On Thu, Jan 8, 2026 at 2:49 PM Manni Wood <[email protected]>
wrote:

>
>
> On Wed, Jan 7, 2026 at 1:13 PM Manni Wood <[email protected]>
> wrote:
>
>>
>>
>> On Tue, Jan 6, 2026 at 2:05 PM Manni Wood <[email protected]>
>> wrote:
>>
>>>
>>>
>>> On Wed, Dec 31, 2025 at 7:04 AM Nazir Bilal Yavuz <[email protected]>
>>> wrote:
>>>
>>>> Hi,
>>>>
>>>> On Wed, 24 Dec 2025 at 18:08, KAZAR Ayoub <[email protected]> wrote:
>>>> >
>>>> > Hello,
>>>> > Following the same path of optimizing COPY FROM using SIMD, i found
>>>> that COPY TO can also benefit from this.
>>>> >
>>>> > I attached a small patch that uses SIMD to skip data and advance as
>>>> far as the first special character is found, then fallback to scalar
>>>> processing for that character and re-enter the SIMD path again...

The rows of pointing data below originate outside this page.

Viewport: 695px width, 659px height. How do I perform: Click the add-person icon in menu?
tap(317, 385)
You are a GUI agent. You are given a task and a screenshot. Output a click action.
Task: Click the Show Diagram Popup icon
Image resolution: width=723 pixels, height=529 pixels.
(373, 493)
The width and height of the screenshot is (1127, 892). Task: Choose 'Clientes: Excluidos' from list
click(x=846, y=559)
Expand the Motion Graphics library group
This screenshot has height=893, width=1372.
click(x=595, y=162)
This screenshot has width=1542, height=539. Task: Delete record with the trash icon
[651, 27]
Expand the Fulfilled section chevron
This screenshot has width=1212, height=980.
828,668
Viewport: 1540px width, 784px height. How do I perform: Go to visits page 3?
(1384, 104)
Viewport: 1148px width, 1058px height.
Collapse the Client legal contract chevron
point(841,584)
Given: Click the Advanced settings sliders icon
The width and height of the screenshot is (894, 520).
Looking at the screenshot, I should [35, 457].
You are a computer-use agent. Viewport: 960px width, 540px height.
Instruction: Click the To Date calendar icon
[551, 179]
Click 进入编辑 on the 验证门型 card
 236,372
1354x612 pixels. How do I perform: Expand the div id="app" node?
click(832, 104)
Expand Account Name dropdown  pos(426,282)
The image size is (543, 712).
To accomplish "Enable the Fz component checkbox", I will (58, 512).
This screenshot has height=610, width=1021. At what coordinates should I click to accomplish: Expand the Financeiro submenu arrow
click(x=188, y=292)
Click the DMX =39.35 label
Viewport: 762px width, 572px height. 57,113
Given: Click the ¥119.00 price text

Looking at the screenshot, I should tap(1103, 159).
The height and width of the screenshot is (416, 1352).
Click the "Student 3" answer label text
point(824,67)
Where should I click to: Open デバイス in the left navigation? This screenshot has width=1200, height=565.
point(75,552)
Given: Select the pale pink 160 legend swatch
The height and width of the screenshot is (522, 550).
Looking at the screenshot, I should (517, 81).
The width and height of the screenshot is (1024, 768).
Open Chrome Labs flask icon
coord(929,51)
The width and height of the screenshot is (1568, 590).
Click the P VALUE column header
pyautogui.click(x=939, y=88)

>>>> > There's two ways to do this:
>>>> > 1) Essentially we do SIMD until we find a special character, then
>>>> continue scalar path without re-entering SIMD again.
>>>> > - This gives from 10% to 30% speedups depending on the weight of
>>>> special characters in the attribute, we don't lose anything here since it
>>>> advances with SIMD until it can't (using the previous scripts: 1/3, 2/3
>>>> specials chars).
>>>> >
>>>> > 2) Do SIMD path, then use scalar path when we hit a special
>>>> character, keep re-entering the SIMD path each time.
>>>> > - This is equivalent to the COPY FROM story, we'll need to find the
>>>> same heuristic to use for both COPY FROM/TO to reduce the regressions (same
>>>> regressions: around from 20% to 30% with 1/3, 2/3 specials chars).
>>>> >
>>>> > Something else to note is that the scalar path for COPY TO isn't as
>>>> heavy as the state machine in COPY FROM.
>>>> >
>>>> > So if we find the sweet spot for the heuristic, doing the same for
>>>> COPY TO will be trivial and always beneficial.
>>>> > Attached is 0004 which is option 1 (SIMD without re-entering), 0005
>>>> is the second one.
>>>>
>>>> Patches look correct to me. I think we could move these SIMD code
>>>> portions into a shared function to remove duplication, although that
>>>> might have a performance impact. I have not benchmarked these patches
>>>> yet.
>>>>
>>>> Another consideration is that these patches might need their own
>>>> thread, though I am not completely sure about this yet.
>>>>
>>>> One question: what do you think about having a 0004-style approach for
>>>> COPY FROM? What I have in mind is running SIMD for each line & column,
>>>> stopping SIMD once it can no longer skip an entire chunk, and then
>>>> continuing with the next line & column.
>>>>
>>>> --
>>>> Regards,
>>>> Nazir Bilal Yavuz
>>>> Microsoft
>>>>
>>>
>>> Hello, Nazir, I tried your suggested cpupower commands as well as
>>> disabling turbo, and my results are indeed more uniform. (see attached
>>> screenshot of my spreadsheet).
>>>
>>> This time, I ran the tests on my Tower PC instead of on my laptop.
>>>
>>> I also followed Mark Wong's advice and used the taskset command to pin
>>> my postgres postmaster (and all of its children) to a single cpu core.
>>>
>>> So when I start postgres, I do this to pin it to core 27:
>>>
>>> ${PGHOME}/bin/pg_ctl -D ${PGHOME}/data -l ${PGHOME}/logfile.txt start
>>> PGPID=$(head -1 ${PGHOME}/data/postmaster.pid)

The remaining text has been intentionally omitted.